Puis arrive le rituel des « pour ». Vous écouterez, c’est hallucinant. Procès-verbal : pour, pour, pour, …. Déboursés : pour, pour, pour…. Budget : pour, pour, pour, pour…
Une trentaine de fois dans des tours de table interminables pour des résolutions déjà ficelées en amont. C’est légal, mais ça ressemble plus à un exercice de diction qu’à un exercice démocratique. On se croirait en lecture au primaire : « Répète après moi : pour. » Pendant ce temps, le message est clair : la vraie discussion s’est faite ailleurs. En public, on fait du « rubberstamping ».
Finances, infrastructures : le vrai pouvoir
Vient ensuite la tournée des nominations. Au comité des finances, on regroupe quelques maires. Au comité de développement des infrastructures, d’autres. On parle de « bonnes têtes », de consensus. Proposé, appuyé, pour, pour, pour.
Ce sont pourtant ces deux comités-là qui tiennent les dossiers les plus sensibles : centre sportif qui avale chaque année des centaines de milliers de dollars, futur siège social, gros travaux, « optimisation » du budget. Autrement dit, c’est là que ça se décide pour vrai, à quelques élus, loin des caméras.
27,6 M$ sans vision
Le budget 2026 est adopté : 27,6 M$, en hausse de 3,3 % par rapport à 2025. Les quotes-parts augmentent, la gestion des matières résiduelles explose, on nous parle de plus de portes, de contrats, de surplus épuisés, d’indexation salariale, de postes qui passent de temps partiel à temps plein. Mais ça reste une vision comptable.
On nous sort un joli tableau : sur une maison moyenne, la MRC prend tant pour les poubelles, tant pour les cours d’eau, tant pour l’administration, tant pour les parcs, tant pour le transport collectif, la culture, la sécurité publique. La tarte est bien coupée. Sauf qu’une tarte bien coupée, ça ne fait pas une vision qui goûte nécessairement bon pour le territoire.

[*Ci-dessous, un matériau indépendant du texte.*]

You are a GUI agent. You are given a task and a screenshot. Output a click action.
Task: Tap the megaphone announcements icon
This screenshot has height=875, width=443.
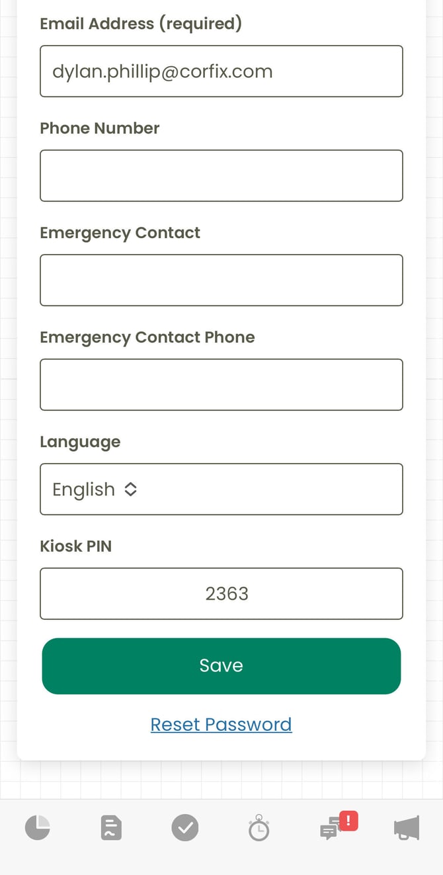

On ne saura jamais où ce budget nous amène comme territoire d’ici 2030. Ailleurs, des MRC comparables parlent de budget en mettant de l’avant le développement durable, les services de proximité, l’adaptation climatique, une vision. Ici, on ajuste des colonnes de chiffres.
Le siège social : en suspens… mais dans les faits, bien vivant
Reste l’éléphant dans la salle : le siège social. La préfète explique que le projet est « en suspens » : subvention repoussée, code du bâtiment qui changerait, contexte à revoir. Peut-être faudra-t-il tout reprendre. Mais en droit municipal, une MRC ne parle pas par promesses rassurantes ni par infolettre. Elle parle par résolution.
Et le seul texte qui tienne encore la route, noir sur blanc, c’est un règlement d’emprunt d’il y a un an qui autorise 16,4 M$ pour construire un nouveau siège social à Saint-Sauveur. Ce règlement n’a jamais été abrogé ni suspendu. Administrativement, le projet est donc bien vivant. Politiquement, on nous dit qu’il dort. Entre les deux, le citoyen est invité à croire sur parole la préfète.
Ajoutez à ça une infolettre publiée en pleine campagne électorale, le 30 octobre, qui présentait le projet comme « une étape importante », « durable et écoénergétique », « financé à 72 % », avec bois lamellé-collé, carbone zéro, garderie en milieu de travail, reboisement. Ça sonnait plus comme une brochure de promoteur que comme une communication prudente d’organisme public, qui aurait vu sa subvention repoussée.
Un projet qui déplace le siège social, change de ville, qui représente l’équivalent d’un an de budget, dont les coûts ont explosé et qui n’apporte aucun service direct à la population mérite mieux qu’une simple « séance d’information » promise par la préfète. Il mérite des études rendues publiques, des scénarios comparés, des coûts réels ventilés, des consultations et surtout, un débat.
Pour quoi, pour qui
Soyons justes : pour une première séance, la nouvelle préfète a tenu la barre avec calme. Mais la démocratie municipale, ce n’est pas seulement expliquer ce qui est déjà décidé. C’est ouvrir la porte avant, pas après. Alors oui, le conseil peut continuer de répondre « pour » en chœur. Mais un jour, il va falloir finir la phrase. Pour …quoi? Et surtout : pour… qui?